Ahh, crystal. I feel better now. :)

Quote from: John KimI agree with you that "Fidelity" is a poor term for what I think Mike means. "Low Fidelity" implies unfaithfulness, falseness, or inconsistency. However, improvising an in-game fact doesn't mean any of those. It doesn't falsify anything, and it isn't inconsistent.
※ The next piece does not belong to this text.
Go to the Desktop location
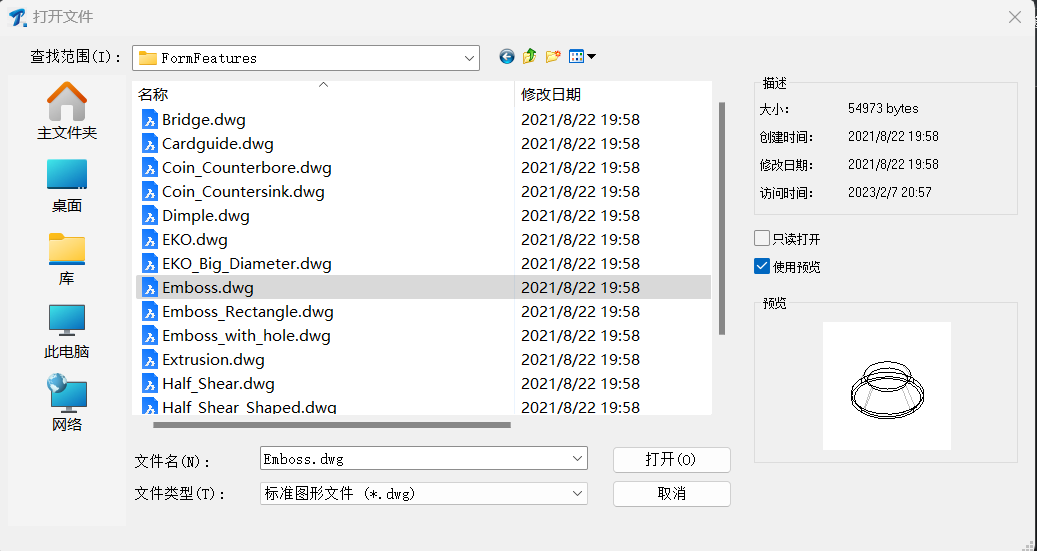 click(x=67, y=185)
Just for the record, I don't think 'Fidelity' is a poor term to encompass Mike's meaning. That may be because I naturally think of it in electronics terms, 'signal strength' or 'accuracy of signal reproduction'. Perhaps there's something there in that, using Mike's GURPS example, the more framework for Fidelity that is provided beyond Internal Consistency the more likely that all the players will be producing very similar signals. Or something like that.

-Chris
Title: Fidelity vs. Integrity
Post by: Mike Holmes on June 03, 2003, 05:37:41 PM
Quote from: C. Edwards
Just for the record, I don't think 'Fidelity' is a poor term to encompass Mike's meaning. That may be because I naturally think of it in electronics terms, 'signal strength' or 'accuracy of signal reproduction'. Perhaps there's something there in that, using Mike's GURPS example, the more framework for Fidelity that is provided beyond Internal Consistency the more likely that all the players will be producing very similar signals. Or something like that.
Not similar signals, but ones that each player feels are solidly the product of some as-near-as-possible "actual" agents in a as-near-as-possible "actual" environment. Or the like.

The problem so far has been that I'm trying to allow for as much lattitude here as possible. And people are taking that lattitude to mean just the lattitude. I may just have to be more rigorous.

Mike
Title: Fidelity vs. Integrity
Post by: Jason Lee on June 03, 2003, 07:20:23 PM
Well, I'm a little behind here, but...

There seems to be a concessus that fidelity(2) to source material and how Mike was using Fidelity(1) are seperate beasts.

I'd just like to add, based upon the discussion in the Is this really Nar? (http://www.indie-rpgs.com/viewtopic.php?t=6702) thread, that fidelity(2) to source material is most often going to be Nar play, not Sim play.  In order to truely emulate the Buffy source material your play will have to end up being about moral questions, like Buffy is (though it needn't be intentional); if it wasn't it wouldn't be truely emulating the source material (feel and all).  So, Sim as a priority in emulation of source material, unless that source material does not itself address a theme, is a paradox.

Meaning, Yes I agree fidelity(2) to source material could be a factor in all forms of play.

I'm all for fidelity(2) as a concept in Baseline/Vision and how that effects the distribution of Exploration priorities.
Title: Fidelity vs. Integrity
Post by: Cassidy on June 04, 2003, 07:43:27 AM
I'm inclined to think of Fidelity as being adherence to the agreed nature of the elements to be explored, namely Character, System, Setting, Situation, and Color.

Lo-Fi/Hi-Fi are a black and white measure of how strictly players are expected or required to observe the Fidelity of any given element. Opposite ends of a Fidelity spectrum.

Lo-Fi suggests that adherence to the agreed nature of a particular element is not strictly enforced and may be overridden by other player priorities. Likewise, a Hi-Fi element would be one where Fidelity is very strictly enforced even at the expense of other player priorities.

I think of Integrity as being how true the agreed upon nature of each element is to the source(s) on which it is based. This is the subjective opinion of each player based on how closely the agreed upon nature of each element matches their own expectations.

In practice the closest our group gets to establishing Fidelity/Integrity is when we have our pre first session get together to discuss the forthcoming game, what we want it to be about and what everyones expectations are.